Language Reflections

Last month, I quietly announced the project that I had been working on: a collection of Python modules and tools for reading, writing and modifying Android packages and the files contained within them. The motivation for doing this was my unwillingness to write Java just to learn about Android programming. The aim of having a collection of tools to manipulate packages was to enable the creation of new packages containing code that was assembled or compiled from languages other than Java. The irony of this is that I've learned more about Java in the last few months while actively trying to avoid it than I have in the preceding ten years of simply ignoring it.

DUCK

The Dalvik Unpythonic Compiler Kit (DUCK) is the result of this experiment to see if it was practical to create “native” Android packages using something other than the Android SDK, and also explore how small these packages can be.
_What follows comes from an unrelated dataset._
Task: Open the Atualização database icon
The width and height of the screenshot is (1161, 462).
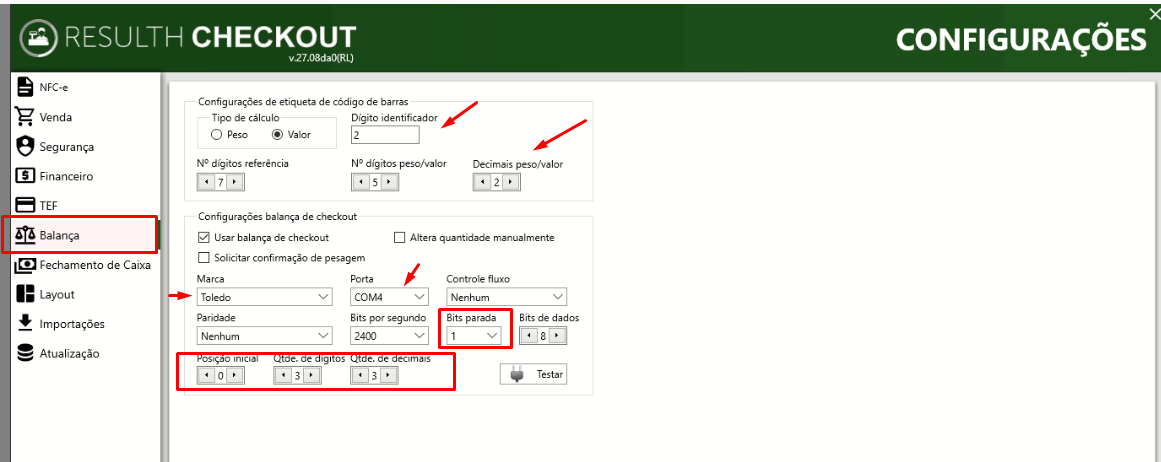Action: point(26,353)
Originally, I had thought that all the work would have gone into handling the Dalvik bytecode, but it turns out that constructing the DEX files containing the bytecode and class information was where most the effort was needed. Other elements of packages, such as resource manifests, also required more attention than I had expected.

It's been an eye-opening experience to dig into how Java code is deployed on Android. My impression of how Java was compiled and deployed was that it must surely be distilled down to low-level bytecode that was tightly linked to the resources it used, possibly involving some highly-optimised linking magic. The realisation that it actually involves a load of indexed strings in a file (plus references to these strings) is actually something of a disappointment.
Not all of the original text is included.